*Excerpted passage*
Posted on 03/20/2006 9:38:39 PM PST by goldstategop

On March 21st, Paramount will be releasing a 50th anniversary DVD set of Cecil B. DeMille's legendary classic, The Ten Commandments - and frankly, the timing couldn't be any better.

Why, you may ask? How could a 50 year-old epic from Hollywood's Golden Age still be 'relevant' today? I'll answer that question below - but let's first take a look back at this glorious and important film.

The Ten Commandments happens to be the fifth highest-grossing film of all time, adjusted for inflation. When the film was released in 1956, theater tickets cost 50 cents - and the film still grossed over $65 million. What this means is that at today's ticket prices, The Ten Commandments would gross roughly $838 million at the domestic box office. In the history of American moviemaking, only Gone With the Wind, Star Wars. The Sound of Music, and E.T. have fared better at the box office than DeMille's extraordinary film. [And a theatrical re-release could easily pop the film back into the #3 spot.]

I don't mention The Ten Commandments' box office success, because that denotes anything in particular about the film's merits - success at the box office can always be misleading - but to suggest the kind of powerful bond this film has with the public. The Ten Commandments is, as it turns out, a beautifully written, directed, acted, photographed and scored film - a majestic and emotional voyage into one of the primary myths of Western religious life. It's also the crowning achievement of one of America's greatest moviemakers. But at the same time, The Ten Commandments is even a bit more than all that: it's a part of American popular mythology, as important to America's conversation about itself as Casablanca, Gone With the Wind, or On the Waterfront.

The Ten Commandments begins and ends, first all, with its legendary director - Cecil B. DeMille - who is possibly (along with D.W. Griffith, his contemporary) the first motion picture director anyone ever thought to call 'legendary.' The reason for this is not hard to find: DeMille's personality was as vivid and outsized as his films, and that personality infused everything he did. DeMille's father, mother, and brother were playwrites and theatrical impresarios, and DeMille seems to have had drama running through his veins - it's inconceivable that the man could do anything dull or conventional.

*Requirements*
1. According to the Ten Commandments article, which films have fared better at the American box office than The Ten Commandments? List them all.
2. Translate this sentence from the Ten Commandments article into Spanish: "When the film was released in 1956, theater tickets cost 50 cents - and the film still grossed over $65 million."
The entries that come next have nothing to do with this.

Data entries
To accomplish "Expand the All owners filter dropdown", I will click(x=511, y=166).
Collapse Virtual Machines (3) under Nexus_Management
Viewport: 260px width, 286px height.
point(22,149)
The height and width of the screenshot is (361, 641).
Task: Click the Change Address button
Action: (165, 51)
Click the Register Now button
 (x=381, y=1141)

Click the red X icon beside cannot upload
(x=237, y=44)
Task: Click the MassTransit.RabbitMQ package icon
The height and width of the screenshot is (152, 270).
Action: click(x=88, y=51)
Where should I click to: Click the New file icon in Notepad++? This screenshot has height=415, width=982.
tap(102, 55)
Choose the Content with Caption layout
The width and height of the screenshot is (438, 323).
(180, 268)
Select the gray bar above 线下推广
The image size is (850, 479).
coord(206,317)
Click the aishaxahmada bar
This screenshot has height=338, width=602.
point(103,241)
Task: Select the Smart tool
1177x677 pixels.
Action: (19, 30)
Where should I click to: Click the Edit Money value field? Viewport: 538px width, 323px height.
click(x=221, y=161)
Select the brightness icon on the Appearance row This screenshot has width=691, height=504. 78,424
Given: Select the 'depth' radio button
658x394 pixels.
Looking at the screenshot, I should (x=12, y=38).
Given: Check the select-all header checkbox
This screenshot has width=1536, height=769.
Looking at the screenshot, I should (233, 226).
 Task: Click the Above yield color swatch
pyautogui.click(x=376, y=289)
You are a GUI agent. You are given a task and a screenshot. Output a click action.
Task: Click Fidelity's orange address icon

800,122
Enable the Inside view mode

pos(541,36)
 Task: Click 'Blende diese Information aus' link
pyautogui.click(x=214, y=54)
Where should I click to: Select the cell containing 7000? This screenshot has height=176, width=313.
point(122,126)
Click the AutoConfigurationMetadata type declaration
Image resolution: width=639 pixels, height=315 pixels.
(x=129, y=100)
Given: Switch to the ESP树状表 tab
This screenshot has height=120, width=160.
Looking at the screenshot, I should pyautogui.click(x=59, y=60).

*Responses*
1.
Gone With the Wind
Star Wars
The Sound of Music
E.T.

2. Cuando la película se estrenó en 1956, las entradas de cine costaban 50 centavos, y aun así la película recaudó más de 65 millones de dólares.